DATA PROVIDED -
(begin)

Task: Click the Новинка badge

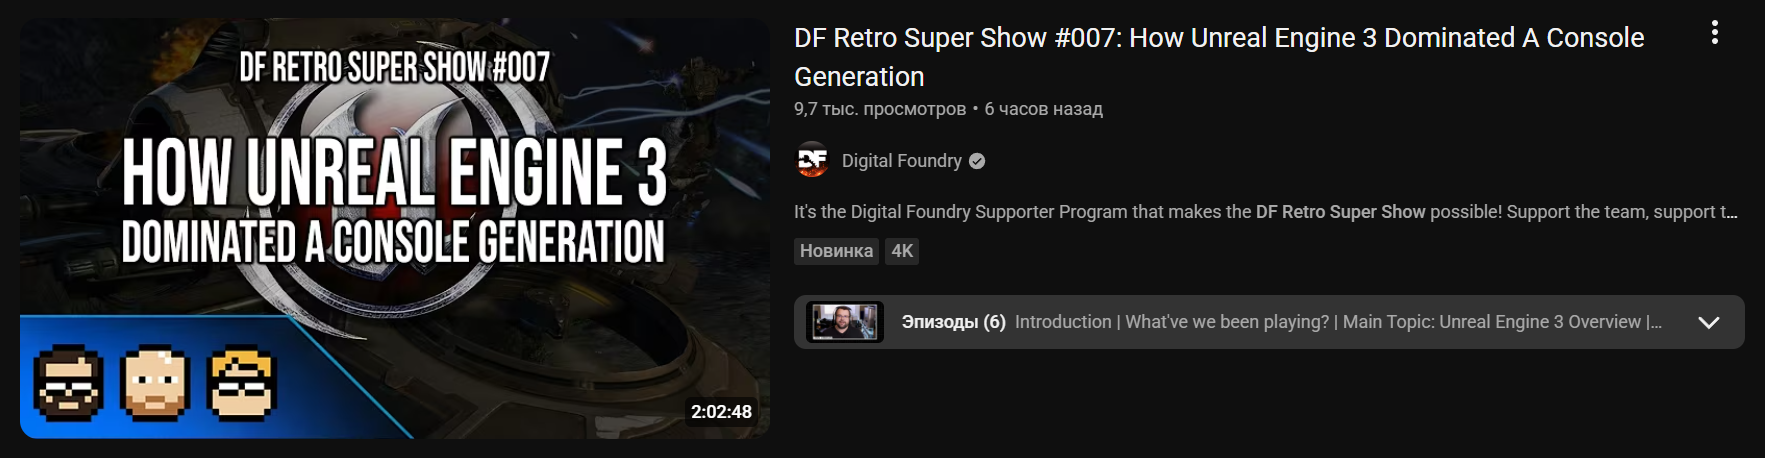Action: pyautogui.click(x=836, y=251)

(end)
(begin)

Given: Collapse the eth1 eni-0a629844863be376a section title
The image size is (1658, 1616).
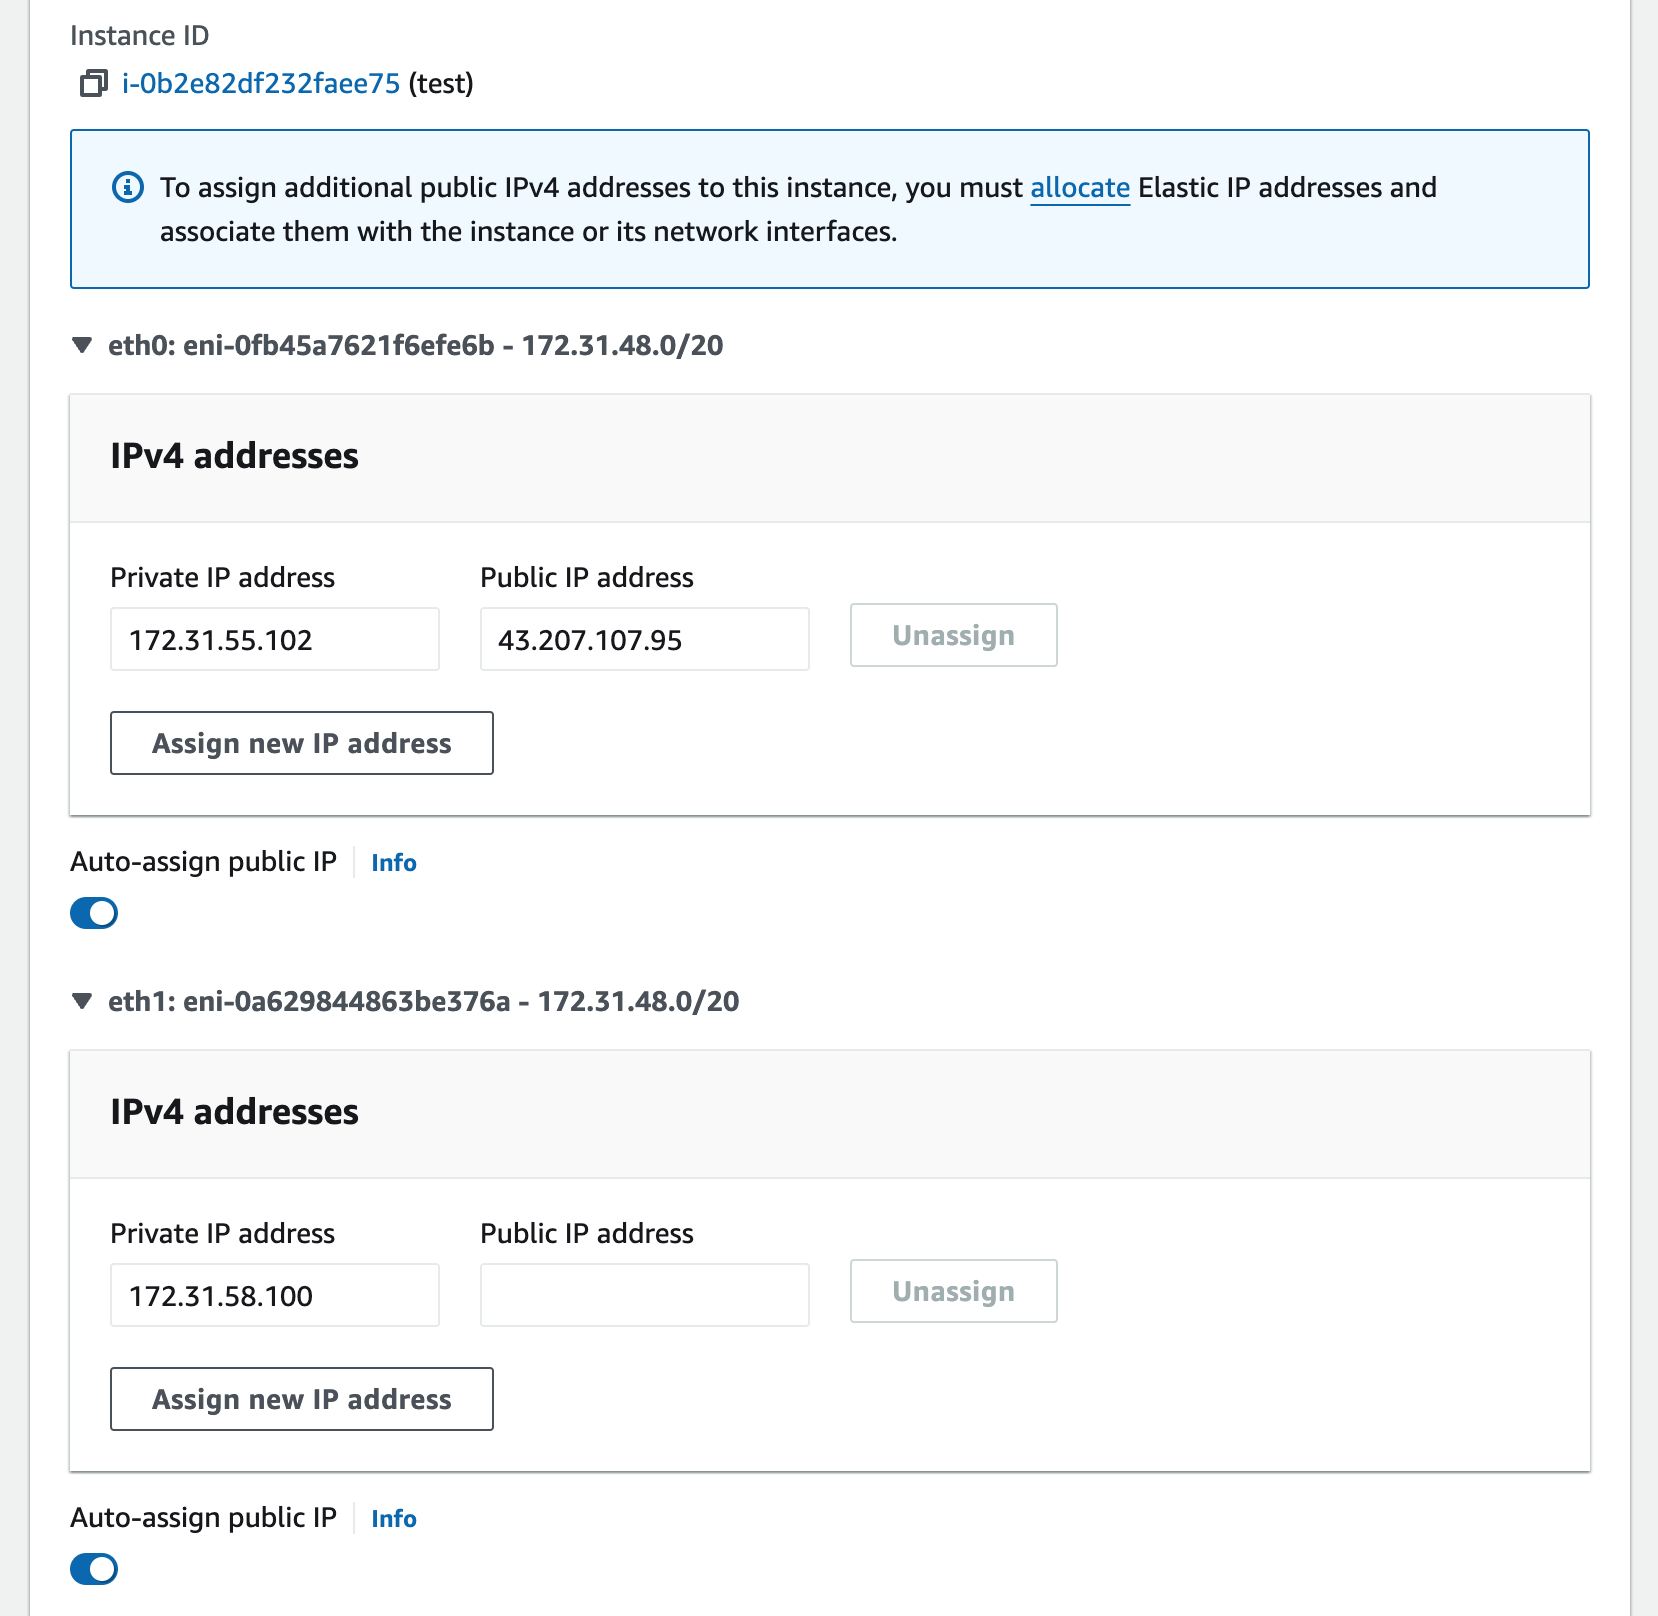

(end)
(begin)

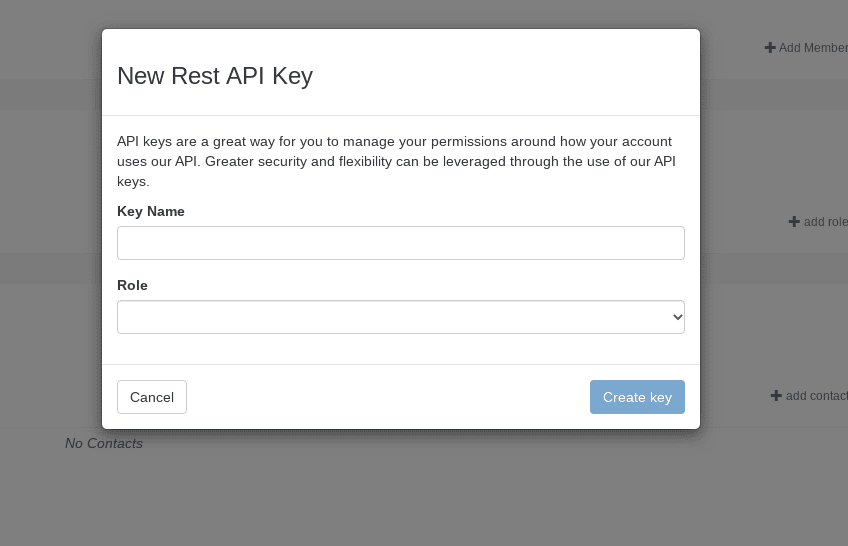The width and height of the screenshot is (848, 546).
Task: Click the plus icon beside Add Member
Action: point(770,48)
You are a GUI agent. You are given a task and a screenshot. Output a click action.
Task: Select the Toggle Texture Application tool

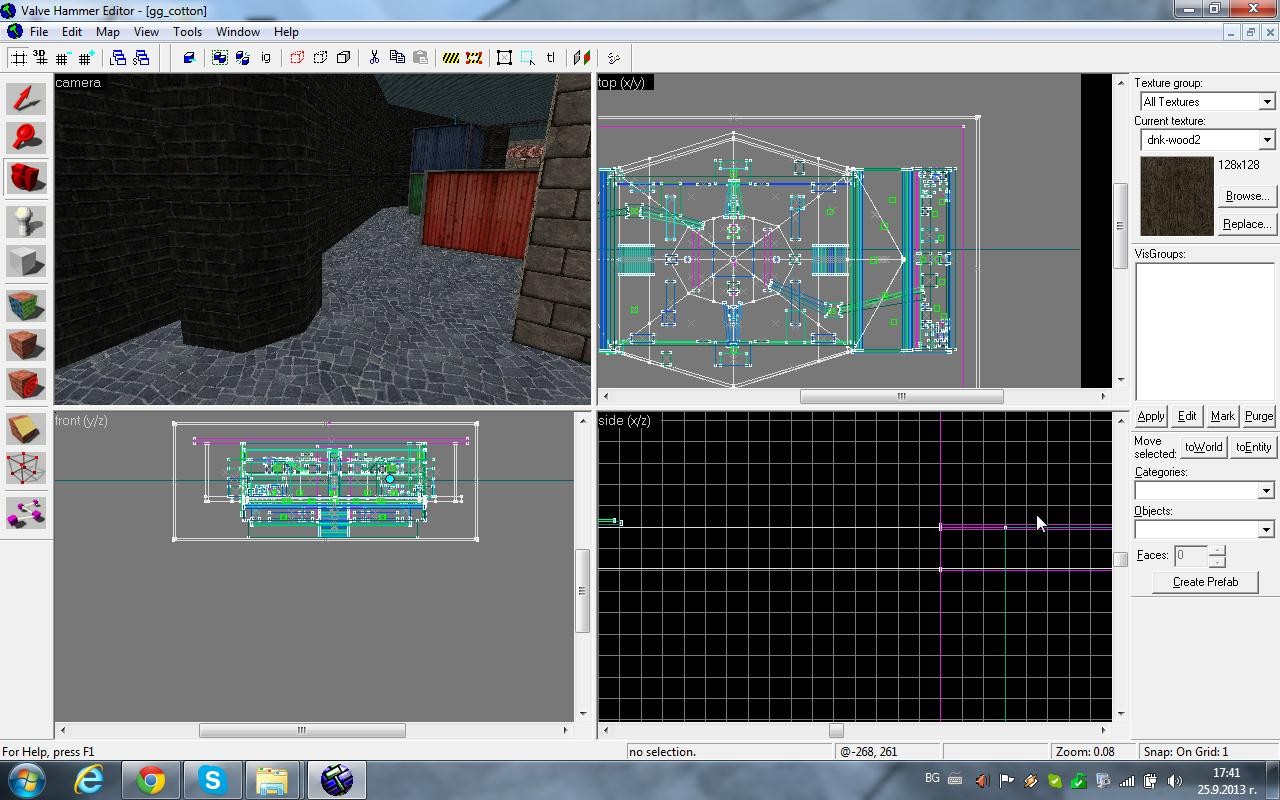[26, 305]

(end)

WORK INSTRUCTIONS - Format the records as a Markdown table with columns "Nr" and "Line," starting with the line that contains "Given: Collapse the" and going on through the line that contains "The image size is (1658, 1616).", with blank lines left out.

EXPECTED OUTPUT -
| Nr | Line |
|---|---|
| 1 | Given: Collapse the eth1 eni-0a629844863be376a section title |
| 2 | The image size is (1658, 1616). |